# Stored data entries
※
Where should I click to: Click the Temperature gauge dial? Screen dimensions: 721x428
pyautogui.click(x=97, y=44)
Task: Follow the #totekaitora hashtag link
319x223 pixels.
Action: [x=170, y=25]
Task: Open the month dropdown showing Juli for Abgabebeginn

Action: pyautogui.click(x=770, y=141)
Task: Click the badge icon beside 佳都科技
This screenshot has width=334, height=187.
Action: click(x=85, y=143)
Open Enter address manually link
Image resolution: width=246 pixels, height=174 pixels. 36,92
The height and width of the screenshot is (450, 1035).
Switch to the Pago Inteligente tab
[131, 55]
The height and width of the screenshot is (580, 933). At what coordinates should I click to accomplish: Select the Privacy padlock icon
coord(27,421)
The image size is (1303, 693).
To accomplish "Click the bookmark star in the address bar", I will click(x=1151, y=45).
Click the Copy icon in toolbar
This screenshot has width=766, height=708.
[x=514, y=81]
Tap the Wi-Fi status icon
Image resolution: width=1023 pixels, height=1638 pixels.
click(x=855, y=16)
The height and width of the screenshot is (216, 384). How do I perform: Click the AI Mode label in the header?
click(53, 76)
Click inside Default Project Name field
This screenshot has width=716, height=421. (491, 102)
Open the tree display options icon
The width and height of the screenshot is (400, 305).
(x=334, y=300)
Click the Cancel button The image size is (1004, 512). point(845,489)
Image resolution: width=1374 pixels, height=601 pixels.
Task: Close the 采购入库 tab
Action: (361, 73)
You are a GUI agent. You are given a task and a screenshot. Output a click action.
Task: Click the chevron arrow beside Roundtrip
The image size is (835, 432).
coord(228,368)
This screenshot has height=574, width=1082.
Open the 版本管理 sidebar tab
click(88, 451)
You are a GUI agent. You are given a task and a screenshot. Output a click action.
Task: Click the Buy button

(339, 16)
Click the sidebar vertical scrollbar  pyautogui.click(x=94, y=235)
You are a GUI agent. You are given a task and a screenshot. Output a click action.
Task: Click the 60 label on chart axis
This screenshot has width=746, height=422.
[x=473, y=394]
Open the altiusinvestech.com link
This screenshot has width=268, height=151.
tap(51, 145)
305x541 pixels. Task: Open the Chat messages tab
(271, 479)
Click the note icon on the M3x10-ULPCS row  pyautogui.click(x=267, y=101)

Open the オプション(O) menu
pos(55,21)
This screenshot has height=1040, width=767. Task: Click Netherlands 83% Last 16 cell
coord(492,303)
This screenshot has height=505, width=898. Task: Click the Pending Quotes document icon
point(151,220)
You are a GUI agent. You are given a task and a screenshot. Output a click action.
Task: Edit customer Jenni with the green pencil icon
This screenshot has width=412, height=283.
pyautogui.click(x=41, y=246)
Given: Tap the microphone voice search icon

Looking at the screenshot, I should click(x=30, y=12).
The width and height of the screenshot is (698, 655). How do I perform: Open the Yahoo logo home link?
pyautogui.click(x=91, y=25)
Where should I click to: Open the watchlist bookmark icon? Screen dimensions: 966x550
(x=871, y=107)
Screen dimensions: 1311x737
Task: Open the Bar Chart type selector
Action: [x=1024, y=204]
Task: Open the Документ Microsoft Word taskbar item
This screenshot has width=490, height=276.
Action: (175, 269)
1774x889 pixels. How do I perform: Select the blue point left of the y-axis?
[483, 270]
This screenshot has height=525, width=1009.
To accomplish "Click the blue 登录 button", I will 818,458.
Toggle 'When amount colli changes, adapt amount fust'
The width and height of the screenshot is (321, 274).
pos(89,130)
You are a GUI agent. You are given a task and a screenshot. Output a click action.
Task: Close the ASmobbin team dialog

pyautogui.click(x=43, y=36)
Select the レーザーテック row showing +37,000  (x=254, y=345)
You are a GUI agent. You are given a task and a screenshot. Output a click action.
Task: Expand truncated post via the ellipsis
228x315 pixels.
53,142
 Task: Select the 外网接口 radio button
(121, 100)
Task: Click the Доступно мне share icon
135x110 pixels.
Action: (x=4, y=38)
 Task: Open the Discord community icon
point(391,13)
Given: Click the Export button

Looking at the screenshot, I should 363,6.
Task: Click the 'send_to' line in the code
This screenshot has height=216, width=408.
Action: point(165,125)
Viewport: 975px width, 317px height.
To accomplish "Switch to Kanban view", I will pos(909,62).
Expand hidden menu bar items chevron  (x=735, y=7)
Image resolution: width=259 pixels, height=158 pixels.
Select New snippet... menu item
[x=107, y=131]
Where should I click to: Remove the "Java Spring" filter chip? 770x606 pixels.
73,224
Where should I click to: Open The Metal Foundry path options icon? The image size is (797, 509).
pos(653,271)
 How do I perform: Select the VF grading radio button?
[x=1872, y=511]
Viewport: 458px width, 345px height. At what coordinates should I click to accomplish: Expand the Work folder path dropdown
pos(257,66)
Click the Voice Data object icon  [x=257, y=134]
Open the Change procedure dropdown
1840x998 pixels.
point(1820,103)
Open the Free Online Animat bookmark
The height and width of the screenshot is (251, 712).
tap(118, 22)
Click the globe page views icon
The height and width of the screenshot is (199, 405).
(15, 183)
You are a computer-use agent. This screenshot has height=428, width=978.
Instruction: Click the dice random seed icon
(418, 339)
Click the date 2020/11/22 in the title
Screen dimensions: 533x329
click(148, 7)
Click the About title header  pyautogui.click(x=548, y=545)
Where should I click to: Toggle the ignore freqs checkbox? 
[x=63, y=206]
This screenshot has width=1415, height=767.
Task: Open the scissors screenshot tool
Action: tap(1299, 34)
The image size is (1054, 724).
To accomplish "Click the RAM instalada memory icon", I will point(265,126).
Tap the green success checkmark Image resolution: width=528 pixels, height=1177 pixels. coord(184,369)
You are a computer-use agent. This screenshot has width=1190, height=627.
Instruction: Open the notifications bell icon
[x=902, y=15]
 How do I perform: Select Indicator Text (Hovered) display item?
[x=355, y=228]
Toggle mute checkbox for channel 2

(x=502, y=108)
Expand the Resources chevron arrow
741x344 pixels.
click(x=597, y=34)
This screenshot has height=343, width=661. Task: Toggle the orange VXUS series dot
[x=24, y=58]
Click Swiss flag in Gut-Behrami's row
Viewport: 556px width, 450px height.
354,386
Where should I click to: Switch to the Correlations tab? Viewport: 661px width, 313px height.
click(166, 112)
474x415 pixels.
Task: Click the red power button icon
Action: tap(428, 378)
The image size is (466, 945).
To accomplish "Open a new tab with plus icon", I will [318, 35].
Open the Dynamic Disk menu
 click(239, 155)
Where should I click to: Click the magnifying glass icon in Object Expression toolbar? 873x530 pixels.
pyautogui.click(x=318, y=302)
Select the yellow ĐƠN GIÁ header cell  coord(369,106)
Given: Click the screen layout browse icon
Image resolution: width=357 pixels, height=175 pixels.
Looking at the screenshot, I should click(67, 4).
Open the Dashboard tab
※
Copy every line of the records, leaving nothing out.

Where should I click to: Click the Temperature gauge dial? Screen dimensions: 721x428
pyautogui.click(x=97, y=44)
Task: Follow the #totekaitora hashtag link
319x223 pixels.
Action: [x=170, y=25]
Task: Open the month dropdown showing Juli for Abgabebeginn

Action: pyautogui.click(x=770, y=141)
Task: Click the badge icon beside 佳都科技
This screenshot has width=334, height=187.
Action: click(x=85, y=143)
Open Enter address manually link
Image resolution: width=246 pixels, height=174 pixels. 36,92
The height and width of the screenshot is (450, 1035).
Switch to the Pago Inteligente tab
[131, 55]
The height and width of the screenshot is (580, 933). At what coordinates should I click to accomplish: Select the Privacy padlock icon
coord(27,421)
The image size is (1303, 693).
To accomplish "Click the bookmark star in the address bar", I will click(x=1151, y=45).
Click the Copy icon in toolbar
This screenshot has width=766, height=708.
[x=514, y=81]
Tap the Wi-Fi status icon
Image resolution: width=1023 pixels, height=1638 pixels.
click(x=855, y=16)
The height and width of the screenshot is (216, 384). How do I perform: Click the AI Mode label in the header?
click(53, 76)
Click inside Default Project Name field
This screenshot has width=716, height=421. (491, 102)
Open the tree display options icon
The width and height of the screenshot is (400, 305).
(x=334, y=300)
Click the Cancel button The image size is (1004, 512). point(845,489)
Image resolution: width=1374 pixels, height=601 pixels.
Task: Close the 采购入库 tab
Action: (361, 73)
You are a GUI agent. You are given a task and a screenshot. Output a click action.
Task: Click the chevron arrow beside Roundtrip
The image size is (835, 432).
coord(228,368)
This screenshot has height=574, width=1082.
Open the 版本管理 sidebar tab
click(88, 451)
You are a GUI agent. You are given a task and a screenshot. Output a click action.
Task: Click the Buy button

(339, 16)
Click the sidebar vertical scrollbar  pyautogui.click(x=94, y=235)
You are a GUI agent. You are given a task and a screenshot. Output a click action.
Task: Click the 60 label on chart axis
This screenshot has width=746, height=422.
[x=473, y=394]
Open the altiusinvestech.com link
This screenshot has width=268, height=151.
tap(51, 145)
305x541 pixels. Task: Open the Chat messages tab
(271, 479)
Click the note icon on the M3x10-ULPCS row  pyautogui.click(x=267, y=101)

Open the オプション(O) menu
pos(55,21)
This screenshot has height=1040, width=767. Task: Click Netherlands 83% Last 16 cell
coord(492,303)
This screenshot has height=505, width=898. Task: Click the Pending Quotes document icon
point(151,220)
You are a GUI agent. You are given a task and a screenshot. Output a click action.
Task: Edit customer Jenni with the green pencil icon
This screenshot has width=412, height=283.
pyautogui.click(x=41, y=246)
Given: Tap the microphone voice search icon

Looking at the screenshot, I should click(x=30, y=12).
The width and height of the screenshot is (698, 655). How do I perform: Open the Yahoo logo home link?
pyautogui.click(x=91, y=25)
Where should I click to: Open the watchlist bookmark icon? Screen dimensions: 966x550
(x=871, y=107)
Screen dimensions: 1311x737
Task: Open the Bar Chart type selector
Action: [x=1024, y=204]
Task: Open the Документ Microsoft Word taskbar item
This screenshot has width=490, height=276.
Action: (175, 269)
1774x889 pixels. How do I perform: Select the blue point left of the y-axis?
[483, 270]
This screenshot has height=525, width=1009.
To accomplish "Click the blue 登录 button", I will 818,458.
Toggle 'When amount colli changes, adapt amount fust'
The width and height of the screenshot is (321, 274).
pos(89,130)
You are a GUI agent. You are given a task and a screenshot. Output a click action.
Task: Close the ASmobbin team dialog

pyautogui.click(x=43, y=36)
Select the レーザーテック row showing +37,000  (x=254, y=345)
You are a GUI agent. You are given a task and a screenshot. Output a click action.
Task: Expand truncated post via the ellipsis
228x315 pixels.
53,142
 Task: Select the 外网接口 radio button
(121, 100)
Task: Click the Доступно мне share icon
135x110 pixels.
Action: (x=4, y=38)
 Task: Open the Discord community icon
point(391,13)
Given: Click the Export button

Looking at the screenshot, I should 363,6.
Task: Click the 'send_to' line in the code
This screenshot has height=216, width=408.
Action: point(165,125)
Viewport: 975px width, 317px height.
To accomplish "Switch to Kanban view", I will pos(909,62).
Expand hidden menu bar items chevron  (x=735, y=7)
Image resolution: width=259 pixels, height=158 pixels.
Select New snippet... menu item
[x=107, y=131]
Where should I click to: Remove the "Java Spring" filter chip? 770x606 pixels.
73,224
Where should I click to: Open The Metal Foundry path options icon? The image size is (797, 509).
pos(653,271)
 How do I perform: Select the VF grading radio button?
[x=1872, y=511]
Viewport: 458px width, 345px height. At what coordinates should I click to accomplish: Expand the Work folder path dropdown
pos(257,66)
Click the Voice Data object icon  [x=257, y=134]
Open the Change procedure dropdown
1840x998 pixels.
point(1820,103)
Open the Free Online Animat bookmark
The height and width of the screenshot is (251, 712).
tap(118, 22)
Click the globe page views icon
The height and width of the screenshot is (199, 405).
(15, 183)
You are a computer-use agent. This screenshot has height=428, width=978.
Instruction: Click the dice random seed icon
(418, 339)
Click the date 2020/11/22 in the title
Screen dimensions: 533x329
click(148, 7)
Click the About title header  pyautogui.click(x=548, y=545)
Where should I click to: Toggle the ignore freqs checkbox? 
[x=63, y=206]
This screenshot has width=1415, height=767.
Task: Open the scissors screenshot tool
Action: tap(1299, 34)
The image size is (1054, 724).
To accomplish "Click the RAM instalada memory icon", I will point(265,126).
Tap the green success checkmark Image resolution: width=528 pixels, height=1177 pixels. coord(184,369)
You are a computer-use agent. This screenshot has width=1190, height=627.
Instruction: Open the notifications bell icon
[x=902, y=15]
 How do I perform: Select Indicator Text (Hovered) display item?
[x=355, y=228]
Toggle mute checkbox for channel 2

(x=502, y=108)
Expand the Resources chevron arrow
741x344 pixels.
click(x=597, y=34)
This screenshot has height=343, width=661. Task: Toggle the orange VXUS series dot
[x=24, y=58]
Click Swiss flag in Gut-Behrami's row
Viewport: 556px width, 450px height.
354,386
Where should I click to: Switch to the Correlations tab? Viewport: 661px width, 313px height.
click(166, 112)
474x415 pixels.
Task: Click the red power button icon
Action: tap(428, 378)
The image size is (466, 945).
To accomplish "Open a new tab with plus icon", I will [318, 35].
Open the Dynamic Disk menu
 click(239, 155)
Where should I click to: Click the magnifying glass icon in Object Expression toolbar? 873x530 pixels.
pyautogui.click(x=318, y=302)
Select the yellow ĐƠN GIÁ header cell  coord(369,106)
Given: Click the screen layout browse icon
Image resolution: width=357 pixels, height=175 pixels.
Looking at the screenshot, I should click(67, 4).
Open the Dashboard tab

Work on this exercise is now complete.